While working with the inpatient unit, I learned more about the transition of care to our outpatient Women's Mood Disorder clinic, the site for my ambulatory rotation during residency. My residency program director coordinated with the attending physician who oversaw the clinic, and I was immediately acknowledged as a member of the team. I was the first pharmacist to practice in this setting, which was a valuable experience in and of itself. I spent six months in the once-a-week clinic and grew to love my time there. To date, this was the most informative and rewarding patient care experience of my career.
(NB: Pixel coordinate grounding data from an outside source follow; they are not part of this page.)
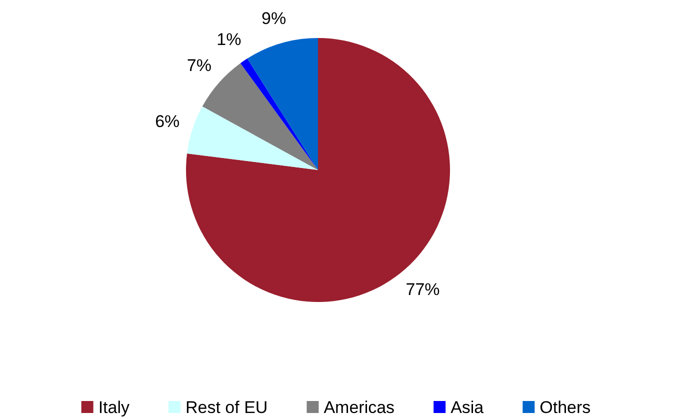 This screenshot has height=419, width=673. Describe the element at coordinates (566, 408) in the screenshot. I see `legend-label: Others` at that location.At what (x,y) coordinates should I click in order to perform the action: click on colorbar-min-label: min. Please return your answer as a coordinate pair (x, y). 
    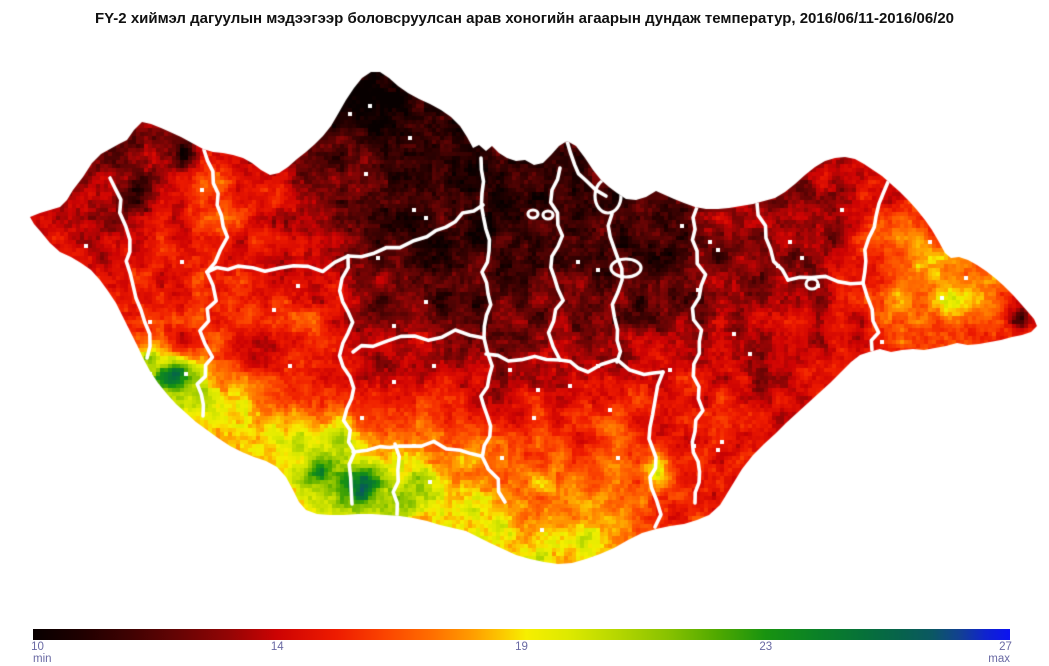
    Looking at the image, I should click on (42, 659).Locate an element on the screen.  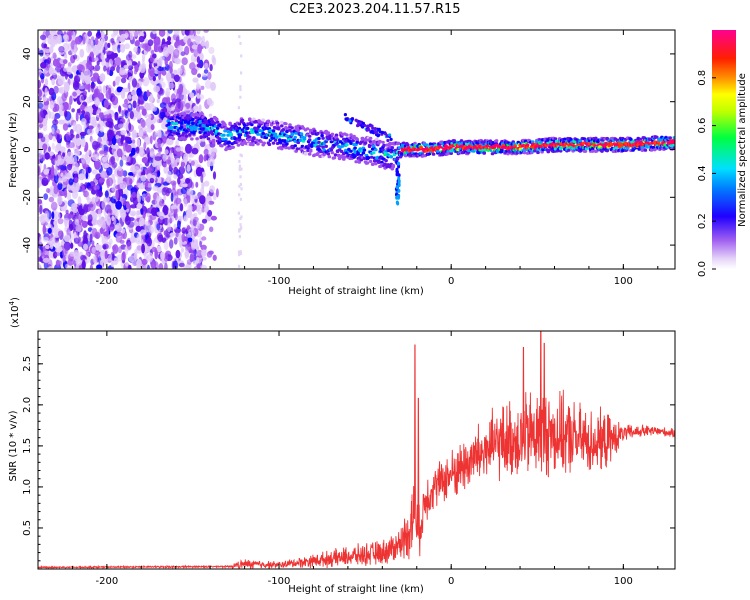
x-tick-label: 100 is located at coordinates (624, 582).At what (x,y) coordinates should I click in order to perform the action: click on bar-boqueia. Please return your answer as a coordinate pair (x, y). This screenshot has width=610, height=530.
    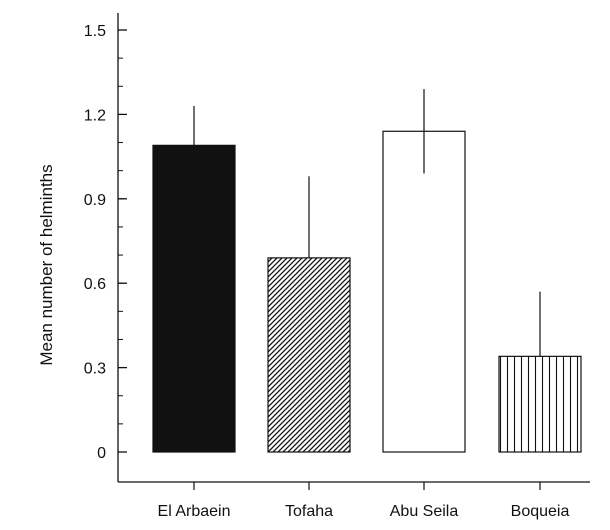
    Looking at the image, I should click on (540, 404). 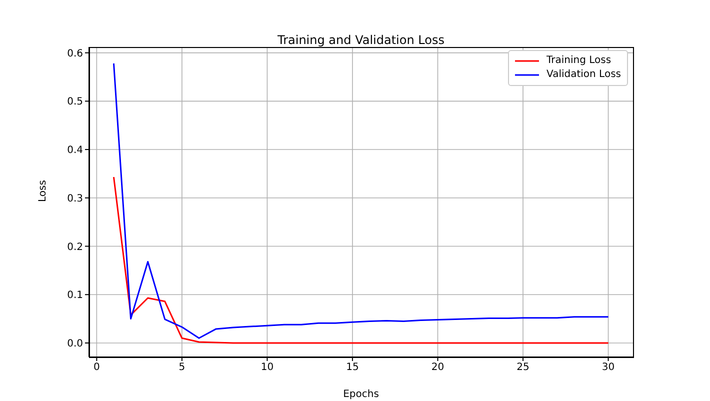 I want to click on x-tick-label: 25, so click(x=523, y=368).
As the pharmacist on the inpatient unit and in the outpatient clinic, I participated in patient interviews and discussed medication selection with the physicians. Our decision accounted for patient specific factors (i.e. use a sedating agent if mother complains of insomnia, avoiding medications that may adversely affect milk supply), previous medication trials, adverse events, drug interactions and cost. Additionally, we took into consideration stage in childbearing (prior to conception, pregnant, or postpartum), specific trimester if pregnant and whether the mother intended to breastfeed. And last, but certainly not least, available safety data weighed heavily in which agent we ultimately recommended to the patient. As part of my role in the outpatient clinic, I was present for all informed consent discussions along with the resident and attending physician treating the patient. I was available to the patient and her family/spouse for medication-related questions or concerns. I frequently counseled patients and their families during our sessions or once they had returned home
My time in these two unique settings provided experiences that vastly expanded my clinical knowledge and molded an empathic and professional patient rapport. Not only did these rotations shape me as a clinician, but deeply impacted me personally. The courageous women who overcame fear and stigma to seek help will forever inspire me. Their stories motivate me to be an advocate for this special patient population and drive me to provide unsurpassed patient care.